Elinin hemen yanına dayadı alnını, işte şimdi Arslan Korkmaz ne yapacağını bilmiyordu.

Hemen önünde durduğu odanın kapısı açıldığında, derin bir nefes alıp başını kaldırarak kapıdan çıkan kızı izledi. Yüreği burkuldu bir kere daha, kızarmış mavi gözleri, bembeyaz olmuş teni ve kırmızıya boyanmış mavi kazağı. Sertçe yutkundu genç adam, bu görüntü nasıl hazmedilirdi ki! Hazmedilebilir miydi?

Sert zeminde bir iki adım atıp hızla kolları arasına aldı genç kızı, içinde iki duygu savaş veriyordu şu anda.

Korku ve öfke

Öfkesini bir kenara bırakıp sıkı sıkı sardı önce onu, elbette bu konuyu konuşacaktı. Sert bir şekilde!

Ama şu anda sırası değildi, önceliği oydu.

" Arslan"

Duyduğu cılız sesle bir kez daha yumdu gözlerini, kalbinin tam ortasına bir ok saplaniyordu sanki. Ucu ateşli bir ok, değdiği yeri yakıp kül eden bir ok.
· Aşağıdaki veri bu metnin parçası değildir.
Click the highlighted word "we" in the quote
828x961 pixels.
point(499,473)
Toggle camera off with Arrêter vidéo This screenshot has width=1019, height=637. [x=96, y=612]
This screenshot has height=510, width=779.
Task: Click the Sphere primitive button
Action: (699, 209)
" Arslan kimseye bir şey oldu mu? Arel bana hiç bir şey anlatmadı, beni direkt buraya getirdi"

Kendini biraz çekip, Arslan'ın gözlerinin içine baktı Nazlı. Tüm bedeni buz kesti, karşısındaki adamın gözleri ilk defa farklı bakıyordu. Çok farklı.

Bir iki adım geriye çekilip, kanlı elini açıp avucundaki notu genç kıza sundu Arslan.

" Bu notun içinde barındırdıklarını daha sonra konuşacağız, uzun uzun konuşacağız. Pek iyi sonuçlar çıkacak gibi durmuyor"

Bakışlarını Arslan'ın eline indirip, ardından yutkunarak tekrar gözlerine çıkardı genç kız. Arslan ona kızmıştı, ama gördüğü kadarıyla da en çok kırılmış ve gücenmişti.

" Arslan ben-"

Elini kaldırarak sözlerini bitirmesine müsaade etmedi genç adam.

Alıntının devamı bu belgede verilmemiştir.